- [Challenge A] In the records, take the lines starting at the line containing "You are a computer-use agent. Image" and ending at the line containing "will [x=193, y=236].", and render them as a JSON list of strings with one string per line and blank lines omitted.

- [Document text]
---*---

There are 111 communities living inside the project zone, 69 of which are from the Maya-Q’eqchi’ ethnic group, 40 are mestizo communities and two are mixed mestizo-Q’eqchi’ communities. This project makes infrastructure and resources available to improve health, education, and livelihoods. This raises local people’s quality of life and wellbeing, an essential goal of this project. The communities that FUNDAECO work with own around 8% of the forest within the project area and have a central role in forest conservation.

So far, 2023 brought the following achievements for climate, biodiversity and communities:

  • The ongoing protection of 59,524 hectares of land resulting in avoided deforestation of 17,728 hectares to date.
  • Conservation of a migratory corridor, an Important Bird Area, two Ramsar wetland sites and two Alliance for Zero Extinction sites.
  • Monitoring of threatened bird and amphibian species.
  • Participatory methods for forest protection have been expanded, with 75 community forest patrols taking place over the year.
  • Over 4,000 children participated in conservation and environmental educational activities throughout 2023.
A dense green forest grows high above a clear body of water.

Healthy waterways have a central role in the functioning of Guatemala’s Caribbean Coast project. Credit: Nick Finch

Nangaritza, Ecuador 

WLT partner Naturaleza y Cultura Ecuador (NCE) have been working to restore degraded forest in Maycú Nature Reserve. Much progress has been made with biodiversity monitoring in the area too, including several recordings of species not found before in the reserve. The NCE team have also been working with the Shuar Indigenous communities to strengthen the role of community in this forest conservation project. Some key achievements this year include:

  • Surveys of restoration areas managed under the programme concluded an 82% survival rate of planted trees.
  • Maintaining a plant nursery to restore degraded areas in the reserve, from which 3,000 seedlings have been planted out and 37,000 saplings cared for.
  • University researchers have been monitoring key indicators species including the newly discovered snake, Welborn’s Snail-eating Snake (Dipsas welborni).
  • Scientists described a new bat species, the Lesser Yellow-shouldered Bat (Sturnira boadai), classifying it as Endangered due to its restricted distribution in forests surrounding Maycú.
  • An agrobiodiversity fair was organised with Shuar women from three different communities exhibited local varieties of plants grown on their traditional farms.
  • NCE provided materials and equipment to people in Yayu, Yawi and Saar entsa communities to promote agroecological production in traditional gardens to help with food security.
A thick forest with a tree trunk with a white sign attached to it which reads: 'Maycu reserve'

The Maycú reserve is home to several species which are newly recorded by science. This includes the Welborn’s Snail-eating Snake (Dipsas welborni). Credit: NCE

Xilitla and Sierra Gorda, Mexico 

WLT partner Grupo Ecológico Sierra Gorda (GESG) has been busy working on its two Carbon Balanced projects in Xilitla and Sierra Gorda in Mexico. In Xilitla, GESG staff have been working to protect the temperate and cloud forests of Sierra de Xilitla in the Sierra Madre Oriental mountains from significant threats posed by forest fire, cattle grazing and timber harvesting. They do this in partnership with the community Ejidos which is a community-based forest management system based on communally held village lands. This project also emphasises the role of community-led education for forest conservation.

---*---

- [Dataset entries]
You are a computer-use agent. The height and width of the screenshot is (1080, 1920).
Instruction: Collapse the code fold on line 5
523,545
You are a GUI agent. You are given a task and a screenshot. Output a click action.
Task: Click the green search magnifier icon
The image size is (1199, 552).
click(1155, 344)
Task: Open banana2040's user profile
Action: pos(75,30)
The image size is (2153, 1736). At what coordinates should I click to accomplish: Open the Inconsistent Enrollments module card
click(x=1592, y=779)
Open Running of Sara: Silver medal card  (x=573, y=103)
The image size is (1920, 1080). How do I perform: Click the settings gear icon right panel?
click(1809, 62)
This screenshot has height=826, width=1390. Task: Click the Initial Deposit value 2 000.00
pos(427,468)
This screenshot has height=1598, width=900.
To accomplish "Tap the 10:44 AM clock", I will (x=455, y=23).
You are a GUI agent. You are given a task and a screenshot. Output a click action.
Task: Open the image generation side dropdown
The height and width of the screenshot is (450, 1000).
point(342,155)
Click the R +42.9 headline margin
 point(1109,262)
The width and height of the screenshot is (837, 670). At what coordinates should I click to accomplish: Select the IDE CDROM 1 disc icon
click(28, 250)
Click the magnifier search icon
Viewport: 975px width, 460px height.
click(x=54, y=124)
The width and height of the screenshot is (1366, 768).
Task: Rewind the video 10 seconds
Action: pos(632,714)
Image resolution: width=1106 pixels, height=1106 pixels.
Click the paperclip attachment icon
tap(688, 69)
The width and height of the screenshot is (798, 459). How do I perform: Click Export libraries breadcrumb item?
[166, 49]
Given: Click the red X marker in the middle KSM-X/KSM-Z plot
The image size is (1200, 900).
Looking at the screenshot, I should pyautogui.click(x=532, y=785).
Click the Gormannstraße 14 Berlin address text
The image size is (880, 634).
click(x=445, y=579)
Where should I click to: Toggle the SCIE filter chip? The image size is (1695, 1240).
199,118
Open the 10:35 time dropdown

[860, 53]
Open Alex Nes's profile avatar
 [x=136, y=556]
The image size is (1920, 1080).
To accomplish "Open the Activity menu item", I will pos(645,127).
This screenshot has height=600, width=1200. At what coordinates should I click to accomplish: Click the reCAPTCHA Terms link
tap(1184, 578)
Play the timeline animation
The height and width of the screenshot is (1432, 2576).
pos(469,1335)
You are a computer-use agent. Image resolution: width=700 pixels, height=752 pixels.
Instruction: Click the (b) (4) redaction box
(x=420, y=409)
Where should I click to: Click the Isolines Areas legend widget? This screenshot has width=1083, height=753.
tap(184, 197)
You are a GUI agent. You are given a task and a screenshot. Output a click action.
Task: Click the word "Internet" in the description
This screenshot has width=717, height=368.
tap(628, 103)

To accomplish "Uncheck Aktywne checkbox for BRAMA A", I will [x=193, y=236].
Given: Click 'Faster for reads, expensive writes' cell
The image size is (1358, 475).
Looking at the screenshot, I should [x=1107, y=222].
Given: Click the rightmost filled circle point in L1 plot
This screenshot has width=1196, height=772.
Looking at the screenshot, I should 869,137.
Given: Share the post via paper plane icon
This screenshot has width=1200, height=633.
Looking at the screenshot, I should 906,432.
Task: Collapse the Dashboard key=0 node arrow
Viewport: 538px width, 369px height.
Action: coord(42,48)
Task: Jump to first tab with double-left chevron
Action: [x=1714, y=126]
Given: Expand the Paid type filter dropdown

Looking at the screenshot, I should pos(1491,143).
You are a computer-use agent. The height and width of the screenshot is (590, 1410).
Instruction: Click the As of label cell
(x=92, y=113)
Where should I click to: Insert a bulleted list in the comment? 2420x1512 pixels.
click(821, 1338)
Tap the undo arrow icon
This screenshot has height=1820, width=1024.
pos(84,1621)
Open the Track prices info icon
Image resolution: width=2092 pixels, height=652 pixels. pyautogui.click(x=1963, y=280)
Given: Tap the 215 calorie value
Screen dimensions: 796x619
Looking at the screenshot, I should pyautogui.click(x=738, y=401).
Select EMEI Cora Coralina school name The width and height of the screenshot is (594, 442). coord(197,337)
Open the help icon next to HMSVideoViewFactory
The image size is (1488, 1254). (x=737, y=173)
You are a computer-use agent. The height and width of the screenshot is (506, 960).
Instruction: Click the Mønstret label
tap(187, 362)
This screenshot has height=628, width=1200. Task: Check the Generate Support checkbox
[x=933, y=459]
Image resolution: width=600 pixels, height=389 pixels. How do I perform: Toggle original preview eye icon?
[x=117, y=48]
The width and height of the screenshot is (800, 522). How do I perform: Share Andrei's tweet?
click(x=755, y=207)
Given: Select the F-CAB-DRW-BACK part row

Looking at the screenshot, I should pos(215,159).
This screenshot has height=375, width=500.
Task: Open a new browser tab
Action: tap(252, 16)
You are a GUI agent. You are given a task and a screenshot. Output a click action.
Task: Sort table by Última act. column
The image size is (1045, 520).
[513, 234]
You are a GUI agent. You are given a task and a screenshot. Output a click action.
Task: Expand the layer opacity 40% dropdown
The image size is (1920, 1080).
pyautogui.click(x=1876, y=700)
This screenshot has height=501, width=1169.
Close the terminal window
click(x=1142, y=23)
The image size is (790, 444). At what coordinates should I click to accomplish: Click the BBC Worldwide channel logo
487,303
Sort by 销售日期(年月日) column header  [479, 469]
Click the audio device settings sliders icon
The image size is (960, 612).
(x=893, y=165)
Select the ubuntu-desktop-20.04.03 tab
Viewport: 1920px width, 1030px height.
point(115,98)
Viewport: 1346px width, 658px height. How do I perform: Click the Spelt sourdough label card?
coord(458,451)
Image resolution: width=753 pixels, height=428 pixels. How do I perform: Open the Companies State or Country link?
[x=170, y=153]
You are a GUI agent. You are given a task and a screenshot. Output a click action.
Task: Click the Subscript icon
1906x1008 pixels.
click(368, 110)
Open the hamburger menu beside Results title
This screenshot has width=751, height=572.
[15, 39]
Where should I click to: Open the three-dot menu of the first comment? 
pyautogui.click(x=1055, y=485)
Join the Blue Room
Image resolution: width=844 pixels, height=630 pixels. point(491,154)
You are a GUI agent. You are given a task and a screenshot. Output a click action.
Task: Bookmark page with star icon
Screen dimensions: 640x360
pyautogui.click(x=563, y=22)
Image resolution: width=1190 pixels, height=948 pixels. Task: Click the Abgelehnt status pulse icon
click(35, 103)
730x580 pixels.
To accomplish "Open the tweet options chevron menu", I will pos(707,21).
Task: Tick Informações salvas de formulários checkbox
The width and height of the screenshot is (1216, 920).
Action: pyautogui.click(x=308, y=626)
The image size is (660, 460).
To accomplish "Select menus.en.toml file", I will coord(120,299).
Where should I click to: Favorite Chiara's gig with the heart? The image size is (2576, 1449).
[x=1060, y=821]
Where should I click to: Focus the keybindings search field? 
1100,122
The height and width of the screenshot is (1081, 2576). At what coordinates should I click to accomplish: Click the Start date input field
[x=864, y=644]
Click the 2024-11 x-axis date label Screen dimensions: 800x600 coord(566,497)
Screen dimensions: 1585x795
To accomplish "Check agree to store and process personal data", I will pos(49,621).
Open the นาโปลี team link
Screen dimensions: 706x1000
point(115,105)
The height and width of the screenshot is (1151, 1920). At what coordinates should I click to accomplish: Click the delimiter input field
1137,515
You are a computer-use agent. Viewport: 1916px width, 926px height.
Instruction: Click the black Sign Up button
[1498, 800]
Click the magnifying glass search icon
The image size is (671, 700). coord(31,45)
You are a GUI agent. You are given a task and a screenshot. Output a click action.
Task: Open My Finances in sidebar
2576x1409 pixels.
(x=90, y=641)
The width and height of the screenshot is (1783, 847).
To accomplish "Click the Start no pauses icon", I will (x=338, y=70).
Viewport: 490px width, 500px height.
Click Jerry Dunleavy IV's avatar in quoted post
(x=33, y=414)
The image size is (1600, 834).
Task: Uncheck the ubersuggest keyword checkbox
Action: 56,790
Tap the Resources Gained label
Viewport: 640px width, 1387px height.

---*---

- [Challenge B]
Answer from the conservation project text:
(i) How many communities live inside the Guatemala project zone?
(ii) What survival rate of planted trees did surveys of the Maycú restoration areas find?
(iii) In which two places in Mexico does GESG run its Carbon Balanced projects?

- [Result A]
[
  "You are a computer-use agent. Image resolution: width=700 pixels, height=752 pixels.",
  "Instruction: Click the (b) (4) redaction box",
  "(x=420, y=409)",
  "Where should I click to: Click the Isolines Areas legend widget? This screenshot has width=1083, height=753.",
  "tap(184, 197)",
  "You are a GUI agent. You are given a task and a screenshot. Output a click action.",
  "Task: Click the word \"Internet\" in the description",
  "This screenshot has width=717, height=368.",
  "tap(628, 103)",
  "To accomplish \"Uncheck Aktywne checkbox for BRAMA A\", I will [x=193, y=236]."
]

- [Result B]
(i) 111
(ii) 82%
(iii) Xilitla and Sierra Gorda